WASHINGTON (2/17/16)--The Basel Committee's decision to exempt virtually all credit unions from its Total Loss Absorbing Capacity (TLAC) regulation means that there will likely be no pressure on the National Credit Union Administration (NCUA) to expand its risk-based capital regulation, according to the World Council of Credit Unions. The exemption would apply to all credit unions in all countries, unless they have branch offices outside the United States that are not on military bases.
In a comment letter filed with the Basel Committee last week, the World Council supported the committee's decision to apply TLAC only to "internationally active" banks.
"Applying TLAC to credit unions and other institutions that do not operate on a cross-border basis would likely impose unjustified capital costs on these institutions," the World Council's letter reads. "Many credit union systems do not have a regulatory framework for issuing TLAC-style instruments like contingent convertible bonds, and the markets for these instruments in the jurisdictions with the necessary legal authority to issue them are neither deep nor liquid, if they exist at all."

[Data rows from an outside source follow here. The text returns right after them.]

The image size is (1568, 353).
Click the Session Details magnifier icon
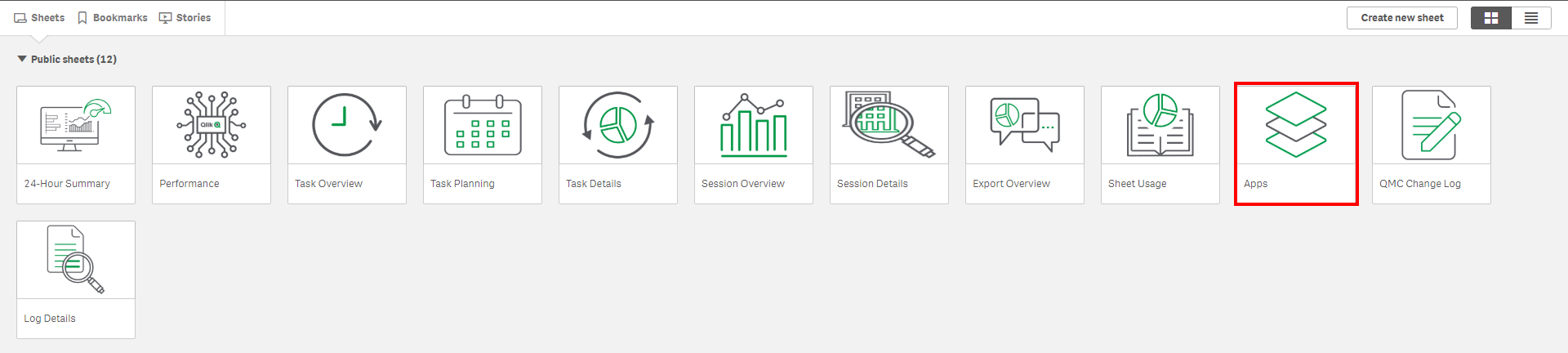889,125
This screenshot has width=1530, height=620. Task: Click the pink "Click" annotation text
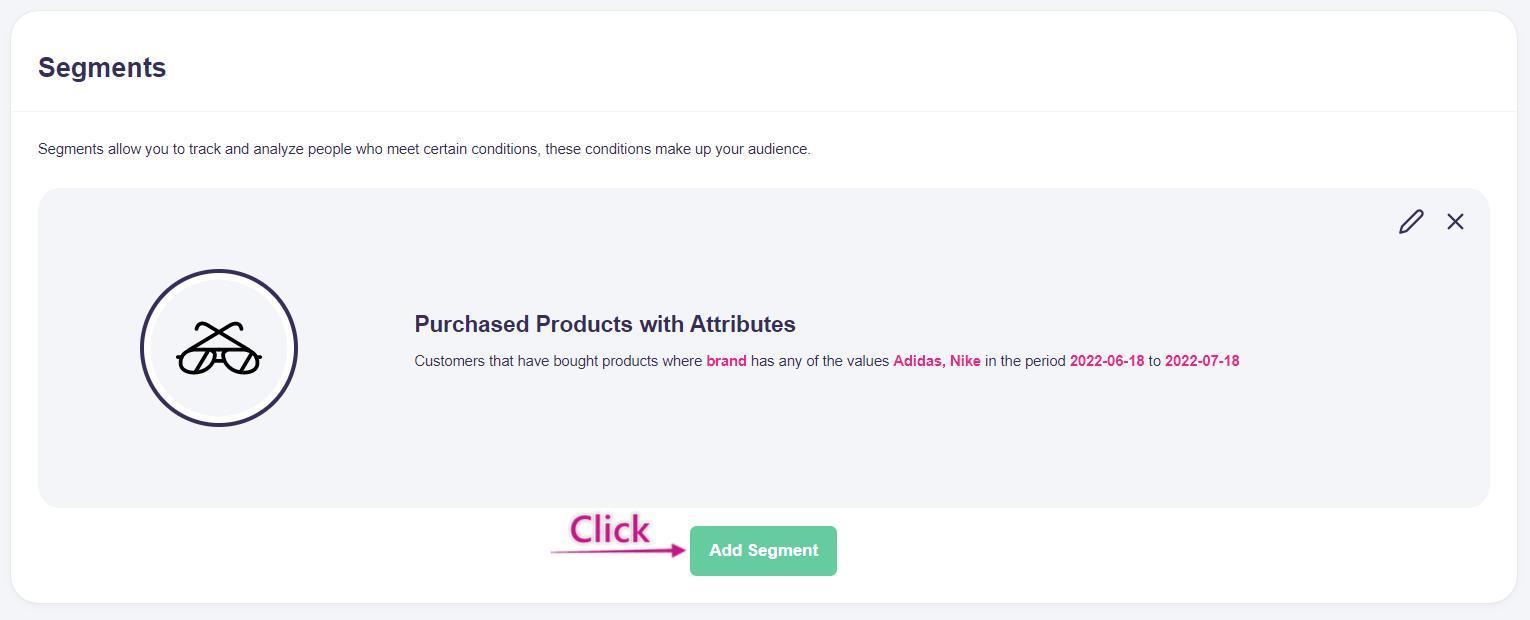(609, 529)
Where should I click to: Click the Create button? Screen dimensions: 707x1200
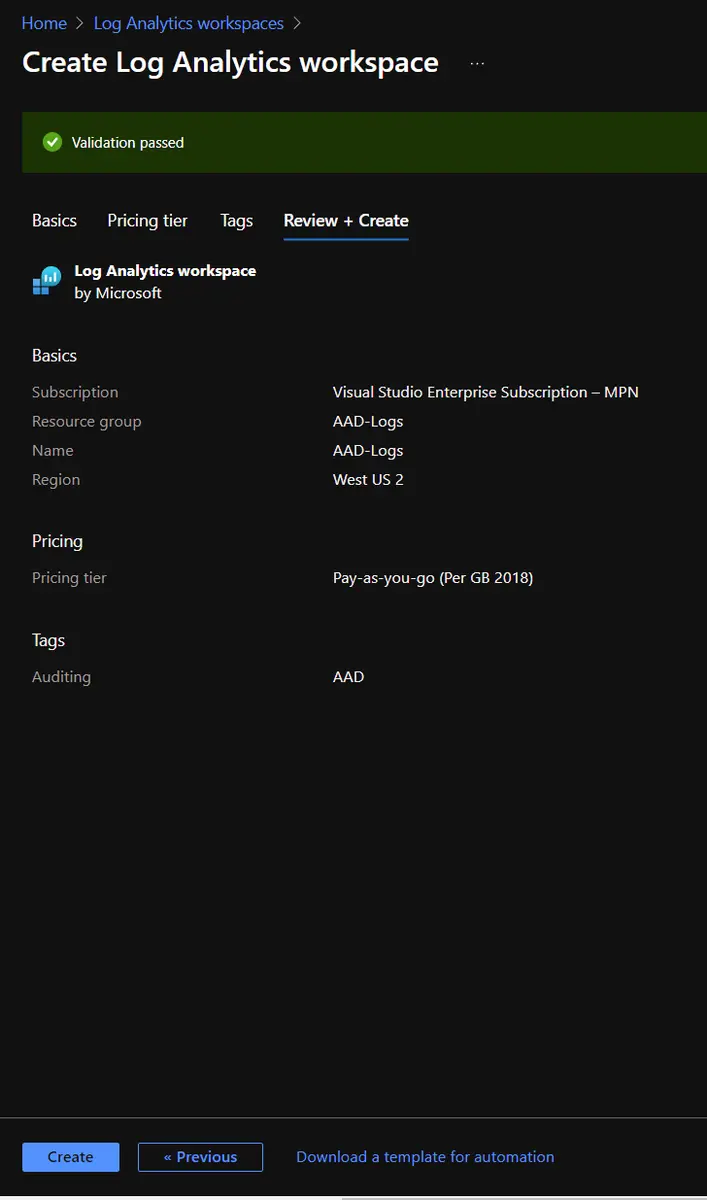[x=70, y=1157]
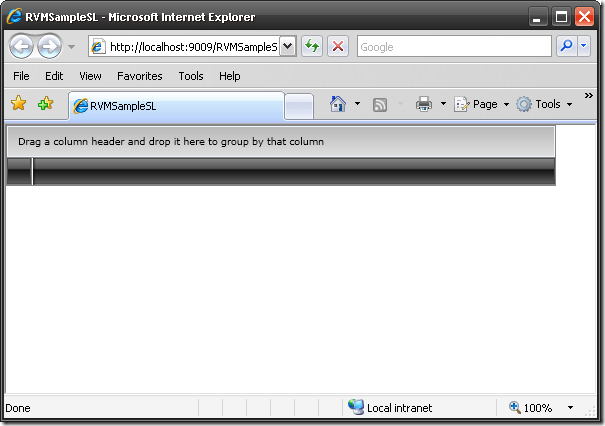Open the Tools toolbar button
This screenshot has width=605, height=426.
pyautogui.click(x=545, y=104)
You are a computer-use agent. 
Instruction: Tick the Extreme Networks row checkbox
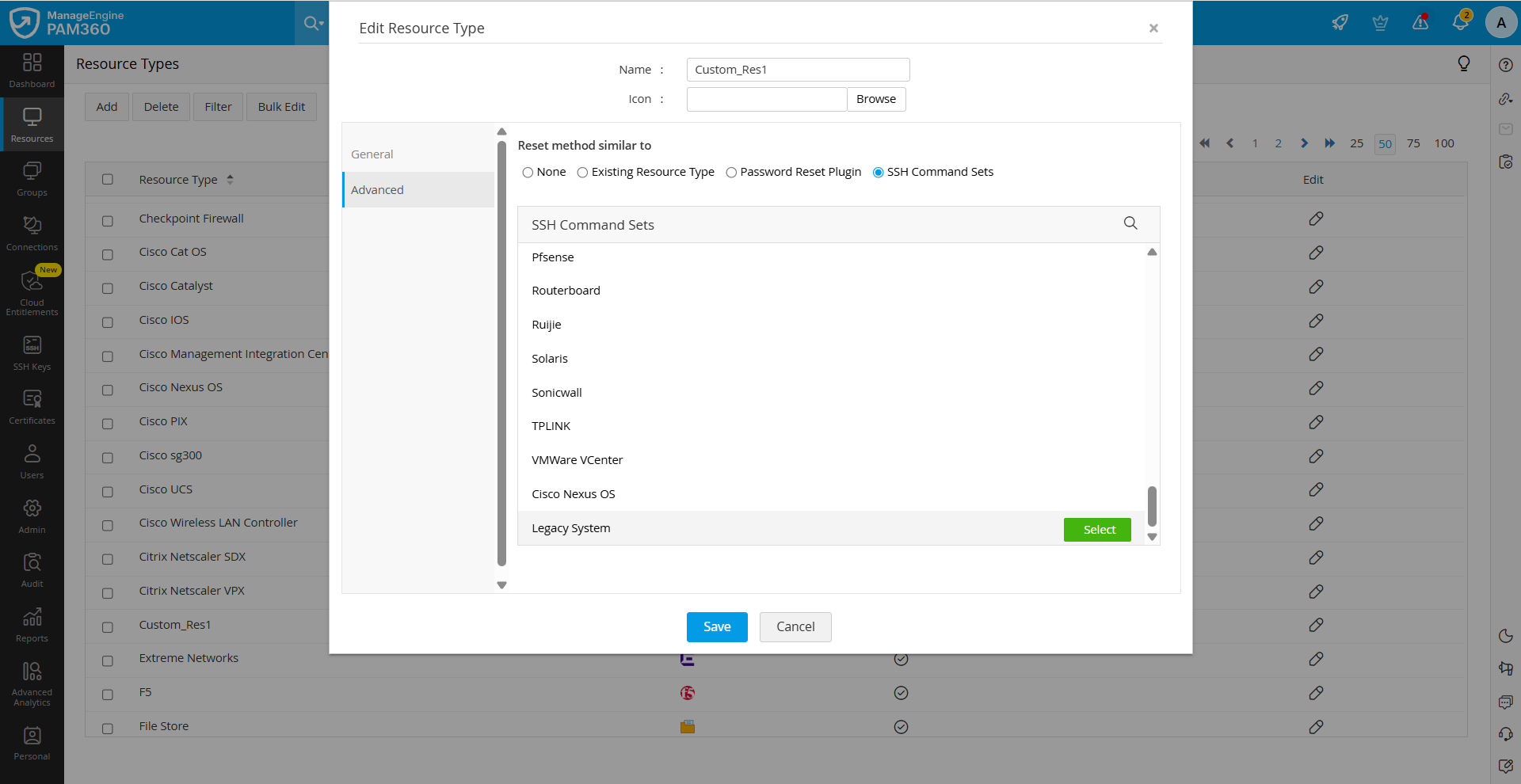tap(108, 660)
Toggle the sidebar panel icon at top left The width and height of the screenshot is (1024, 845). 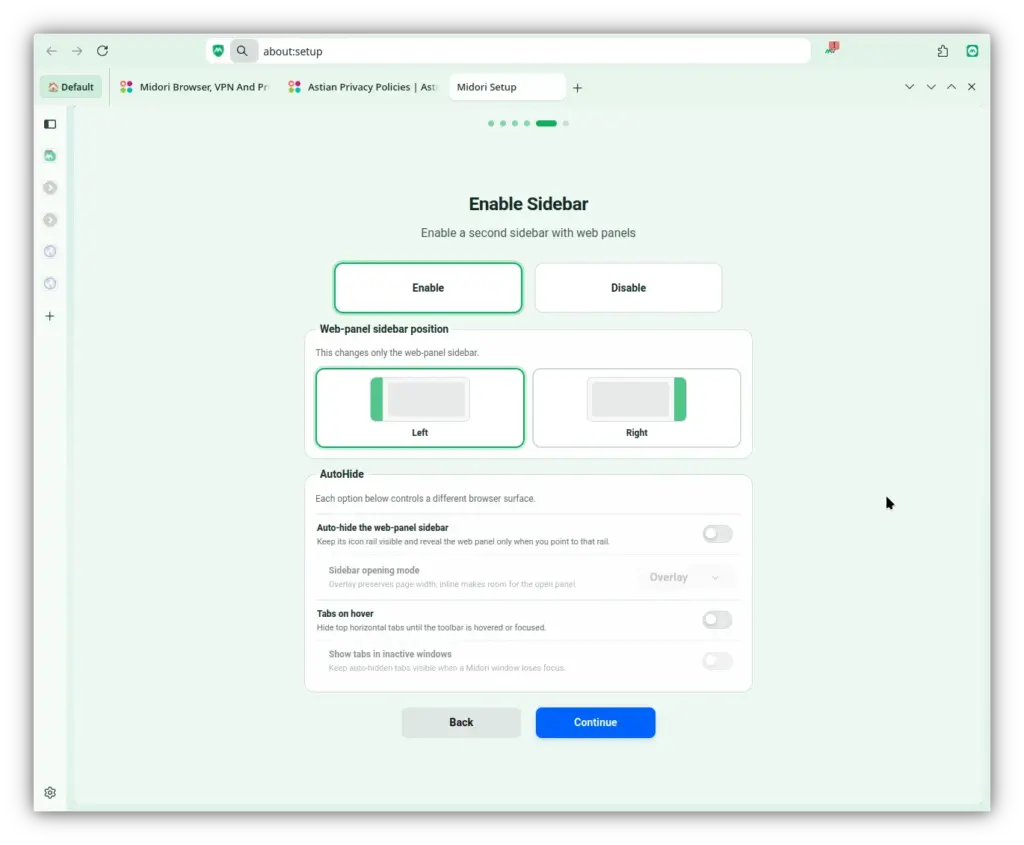pyautogui.click(x=50, y=124)
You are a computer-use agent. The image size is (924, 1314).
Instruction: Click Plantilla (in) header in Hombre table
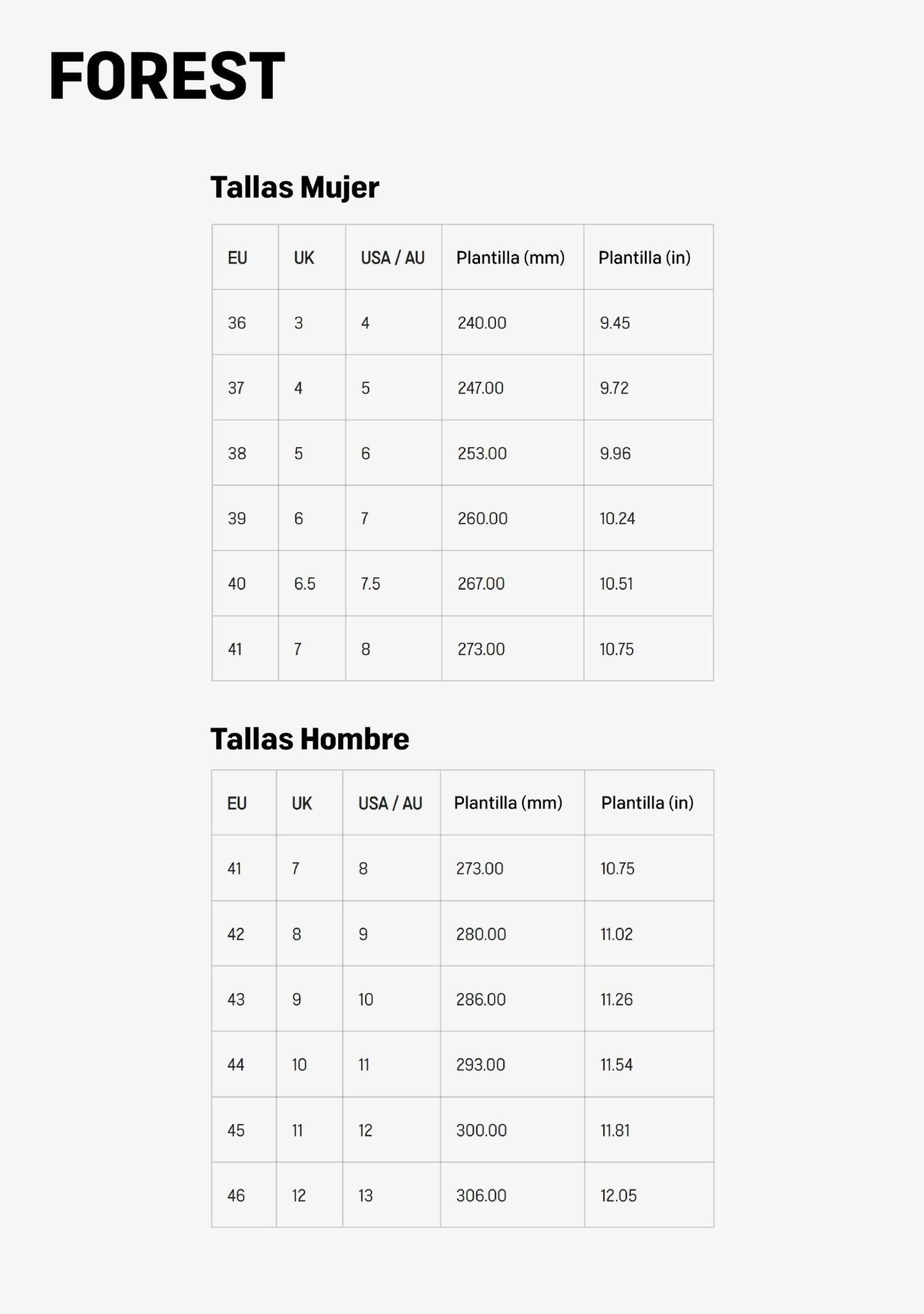click(x=649, y=803)
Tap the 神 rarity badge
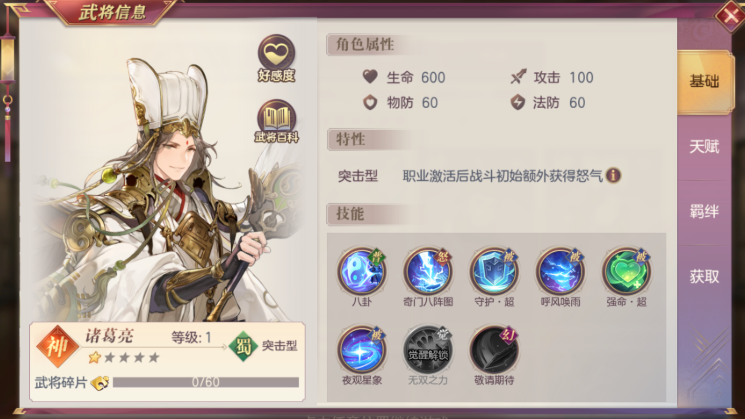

The Basel Committee's decision to limit the proposal to internationally active banks is the result of many years of World Council advocacy asking the committee to limit the proposal. For American credit unions, this means the NCUA will likely not face pressure to expand its risk-based capital regulation.
In its letter, the World Council also argued that uninsured term deposits and uninsured shares (such as share certificates), should qualify as TLAC instruments to the extent that any internationally active credit unions are subject to the TLAC rules. This is because these items absorb losses in a liquidation or purchase and assumption transaction, meaning they are factually TLAC.
The World Council also urged the Basel Committee not to finalize a portion of the proposals that would not allow internationally active credit unions to use retained earnings to satisfy a regulatory capital buffer requirement need to qualify as "well capitalized" if the retained earnings are used to satisfy TLAC requirements.
Since credit unions are unlikely to be able to issue significant amounts of TLAC instruments, most credit unions--if any are indeed subject to the TLAC rules--would need to use retained earnings to satisfy the requirements, meaning credit union subject to the TLAC holdings standard would find it very difficult to have enough capital to be considered well capitalized.